=== Directions ===
Return every one of the following lines without any change.
** Begin Record list **
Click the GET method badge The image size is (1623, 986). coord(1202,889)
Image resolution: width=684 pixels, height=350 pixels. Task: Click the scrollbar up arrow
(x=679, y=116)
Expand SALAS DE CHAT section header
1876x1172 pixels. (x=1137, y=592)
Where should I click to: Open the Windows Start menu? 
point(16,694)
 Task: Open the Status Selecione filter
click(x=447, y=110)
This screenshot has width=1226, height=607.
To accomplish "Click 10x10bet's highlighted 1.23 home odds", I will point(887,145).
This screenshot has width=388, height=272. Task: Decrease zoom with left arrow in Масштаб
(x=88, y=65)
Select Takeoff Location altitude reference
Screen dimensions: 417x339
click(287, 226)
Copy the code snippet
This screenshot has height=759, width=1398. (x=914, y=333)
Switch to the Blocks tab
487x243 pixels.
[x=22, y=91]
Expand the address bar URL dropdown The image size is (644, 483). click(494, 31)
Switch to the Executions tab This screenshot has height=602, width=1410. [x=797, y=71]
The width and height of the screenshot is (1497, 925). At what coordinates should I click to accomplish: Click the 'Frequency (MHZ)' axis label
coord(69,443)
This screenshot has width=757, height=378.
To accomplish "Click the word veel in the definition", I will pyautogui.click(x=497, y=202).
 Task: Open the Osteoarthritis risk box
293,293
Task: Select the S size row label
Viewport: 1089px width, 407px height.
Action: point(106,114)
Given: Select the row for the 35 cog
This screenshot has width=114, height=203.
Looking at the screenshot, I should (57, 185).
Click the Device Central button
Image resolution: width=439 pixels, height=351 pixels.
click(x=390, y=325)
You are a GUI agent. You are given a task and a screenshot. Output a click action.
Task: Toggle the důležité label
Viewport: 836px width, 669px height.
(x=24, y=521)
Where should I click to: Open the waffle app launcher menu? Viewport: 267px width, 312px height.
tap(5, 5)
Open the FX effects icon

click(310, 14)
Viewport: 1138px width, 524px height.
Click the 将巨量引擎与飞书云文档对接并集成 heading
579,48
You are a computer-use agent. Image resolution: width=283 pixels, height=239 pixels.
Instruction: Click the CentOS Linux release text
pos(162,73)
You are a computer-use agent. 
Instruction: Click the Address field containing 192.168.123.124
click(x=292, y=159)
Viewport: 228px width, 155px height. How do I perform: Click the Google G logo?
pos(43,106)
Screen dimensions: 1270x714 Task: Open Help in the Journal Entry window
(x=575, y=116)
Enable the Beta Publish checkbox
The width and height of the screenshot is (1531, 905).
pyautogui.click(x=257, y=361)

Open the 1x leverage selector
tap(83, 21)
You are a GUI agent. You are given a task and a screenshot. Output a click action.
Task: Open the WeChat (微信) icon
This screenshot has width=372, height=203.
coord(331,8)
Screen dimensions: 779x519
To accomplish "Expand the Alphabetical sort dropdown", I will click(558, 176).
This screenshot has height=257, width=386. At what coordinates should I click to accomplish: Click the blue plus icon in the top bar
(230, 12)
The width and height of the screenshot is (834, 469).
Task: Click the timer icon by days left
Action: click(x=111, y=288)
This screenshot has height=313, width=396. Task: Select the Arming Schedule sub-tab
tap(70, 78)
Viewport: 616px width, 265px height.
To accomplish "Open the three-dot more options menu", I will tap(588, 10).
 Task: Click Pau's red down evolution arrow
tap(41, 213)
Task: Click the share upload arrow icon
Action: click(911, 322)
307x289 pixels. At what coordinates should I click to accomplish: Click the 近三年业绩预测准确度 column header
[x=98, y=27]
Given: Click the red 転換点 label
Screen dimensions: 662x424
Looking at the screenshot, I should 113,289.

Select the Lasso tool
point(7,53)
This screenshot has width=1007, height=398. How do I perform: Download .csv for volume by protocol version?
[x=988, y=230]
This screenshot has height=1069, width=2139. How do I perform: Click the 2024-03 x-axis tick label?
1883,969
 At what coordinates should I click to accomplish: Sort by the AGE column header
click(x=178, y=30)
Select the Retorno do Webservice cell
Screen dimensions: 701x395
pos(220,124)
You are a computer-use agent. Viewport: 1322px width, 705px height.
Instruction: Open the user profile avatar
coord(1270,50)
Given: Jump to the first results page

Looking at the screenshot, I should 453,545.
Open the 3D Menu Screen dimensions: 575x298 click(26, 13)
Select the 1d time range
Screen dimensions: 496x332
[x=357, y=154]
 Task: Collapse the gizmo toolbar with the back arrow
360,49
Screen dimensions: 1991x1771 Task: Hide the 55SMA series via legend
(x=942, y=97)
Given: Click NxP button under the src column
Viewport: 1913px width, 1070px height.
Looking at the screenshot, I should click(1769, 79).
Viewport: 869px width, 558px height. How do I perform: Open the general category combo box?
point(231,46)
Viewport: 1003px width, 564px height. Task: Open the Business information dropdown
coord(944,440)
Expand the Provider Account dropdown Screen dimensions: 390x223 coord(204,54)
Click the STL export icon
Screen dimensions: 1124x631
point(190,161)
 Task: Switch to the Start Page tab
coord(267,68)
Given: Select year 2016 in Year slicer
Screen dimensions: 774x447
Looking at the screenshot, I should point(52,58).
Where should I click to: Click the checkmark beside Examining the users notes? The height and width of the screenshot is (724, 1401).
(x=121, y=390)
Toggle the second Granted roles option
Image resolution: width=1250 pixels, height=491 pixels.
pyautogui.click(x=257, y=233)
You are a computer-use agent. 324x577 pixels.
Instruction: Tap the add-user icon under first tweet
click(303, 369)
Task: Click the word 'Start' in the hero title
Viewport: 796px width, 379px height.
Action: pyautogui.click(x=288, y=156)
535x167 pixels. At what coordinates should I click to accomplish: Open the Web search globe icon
** End Record list **
=== Reply to the task ===
Click the GET method badge The image size is (1623, 986). coord(1202,889)
Image resolution: width=684 pixels, height=350 pixels. Task: Click the scrollbar up arrow
(x=679, y=116)
Expand SALAS DE CHAT section header
1876x1172 pixels. (x=1137, y=592)
Where should I click to: Open the Windows Start menu? 
point(16,694)
 Task: Open the Status Selecione filter
click(x=447, y=110)
This screenshot has width=1226, height=607.
To accomplish "Click 10x10bet's highlighted 1.23 home odds", I will point(887,145).
This screenshot has width=388, height=272. Task: Decrease zoom with left arrow in Масштаб
(x=88, y=65)
Select Takeoff Location altitude reference
Screen dimensions: 417x339
click(287, 226)
Copy the code snippet
This screenshot has height=759, width=1398. (x=914, y=333)
Switch to the Blocks tab
487x243 pixels.
[x=22, y=91]
Expand the address bar URL dropdown The image size is (644, 483). click(494, 31)
Switch to the Executions tab This screenshot has height=602, width=1410. [x=797, y=71]
The width and height of the screenshot is (1497, 925). At what coordinates should I click to accomplish: Click the 'Frequency (MHZ)' axis label
coord(69,443)
This screenshot has width=757, height=378.
To accomplish "Click the word veel in the definition", I will pyautogui.click(x=497, y=202).
 Task: Open the Osteoarthritis risk box
293,293
Task: Select the S size row label
Viewport: 1089px width, 407px height.
Action: point(106,114)
Given: Select the row for the 35 cog
This screenshot has width=114, height=203.
Looking at the screenshot, I should (57, 185).
Click the Device Central button
Image resolution: width=439 pixels, height=351 pixels.
click(x=390, y=325)
You are a GUI agent. You are given a task and a screenshot. Output a click action.
Task: Toggle the důležité label
Viewport: 836px width, 669px height.
(x=24, y=521)
Where should I click to: Open the waffle app launcher menu? Viewport: 267px width, 312px height.
tap(5, 5)
Open the FX effects icon

click(310, 14)
Viewport: 1138px width, 524px height.
Click the 将巨量引擎与飞书云文档对接并集成 heading
579,48
You are a computer-use agent. Image resolution: width=283 pixels, height=239 pixels.
Instruction: Click the CentOS Linux release text
pos(162,73)
You are a computer-use agent. 
Instruction: Click the Address field containing 192.168.123.124
click(x=292, y=159)
Viewport: 228px width, 155px height. How do I perform: Click the Google G logo?
pos(43,106)
Screen dimensions: 1270x714 Task: Open Help in the Journal Entry window
(x=575, y=116)
Enable the Beta Publish checkbox
The width and height of the screenshot is (1531, 905).
pyautogui.click(x=257, y=361)

Open the 1x leverage selector
tap(83, 21)
You are a GUI agent. You are given a task and a screenshot. Output a click action.
Task: Open the WeChat (微信) icon
This screenshot has width=372, height=203.
coord(331,8)
Screen dimensions: 779x519
To accomplish "Expand the Alphabetical sort dropdown", I will click(558, 176).
This screenshot has height=257, width=386. At what coordinates should I click to accomplish: Click the blue plus icon in the top bar
(230, 12)
The width and height of the screenshot is (834, 469).
Task: Click the timer icon by days left
Action: click(x=111, y=288)
This screenshot has height=313, width=396. Task: Select the Arming Schedule sub-tab
tap(70, 78)
Viewport: 616px width, 265px height.
To accomplish "Open the three-dot more options menu", I will tap(588, 10).
 Task: Click Pau's red down evolution arrow
tap(41, 213)
Task: Click the share upload arrow icon
Action: click(911, 322)
307x289 pixels. At what coordinates should I click to accomplish: Click the 近三年业绩预测准确度 column header
[x=98, y=27]
Given: Click the red 転換点 label
Screen dimensions: 662x424
Looking at the screenshot, I should 113,289.

Select the Lasso tool
point(7,53)
This screenshot has width=1007, height=398. How do I perform: Download .csv for volume by protocol version?
[x=988, y=230]
This screenshot has height=1069, width=2139. How do I perform: Click the 2024-03 x-axis tick label?
1883,969
 At what coordinates should I click to accomplish: Sort by the AGE column header
click(x=178, y=30)
Select the Retorno do Webservice cell
Screen dimensions: 701x395
pos(220,124)
You are a computer-use agent. Viewport: 1322px width, 705px height.
Instruction: Open the user profile avatar
coord(1270,50)
Given: Jump to the first results page

Looking at the screenshot, I should 453,545.
Open the 3D Menu Screen dimensions: 575x298 click(26, 13)
Select the 1d time range
Screen dimensions: 496x332
[x=357, y=154]
 Task: Collapse the gizmo toolbar with the back arrow
360,49
Screen dimensions: 1991x1771 Task: Hide the 55SMA series via legend
(x=942, y=97)
Given: Click NxP button under the src column
Viewport: 1913px width, 1070px height.
Looking at the screenshot, I should click(1769, 79).
Viewport: 869px width, 558px height. How do I perform: Open the general category combo box?
point(231,46)
Viewport: 1003px width, 564px height. Task: Open the Business information dropdown
coord(944,440)
Expand the Provider Account dropdown Screen dimensions: 390x223 coord(204,54)
Click the STL export icon
Screen dimensions: 1124x631
point(190,161)
 Task: Switch to the Start Page tab
coord(267,68)
Given: Select year 2016 in Year slicer
Screen dimensions: 774x447
Looking at the screenshot, I should point(52,58).
Where should I click to: Click the checkmark beside Examining the users notes? The height and width of the screenshot is (724, 1401).
(x=121, y=390)
Toggle the second Granted roles option
Image resolution: width=1250 pixels, height=491 pixels.
pyautogui.click(x=257, y=233)
You are a computer-use agent. 324x577 pixels.
Instruction: Tap the add-user icon under first tweet
click(303, 369)
Task: Click the word 'Start' in the hero title
Viewport: 796px width, 379px height.
Action: pyautogui.click(x=288, y=156)
535x167 pixels. At what coordinates should I click to accomplish: Open the Web search globe icon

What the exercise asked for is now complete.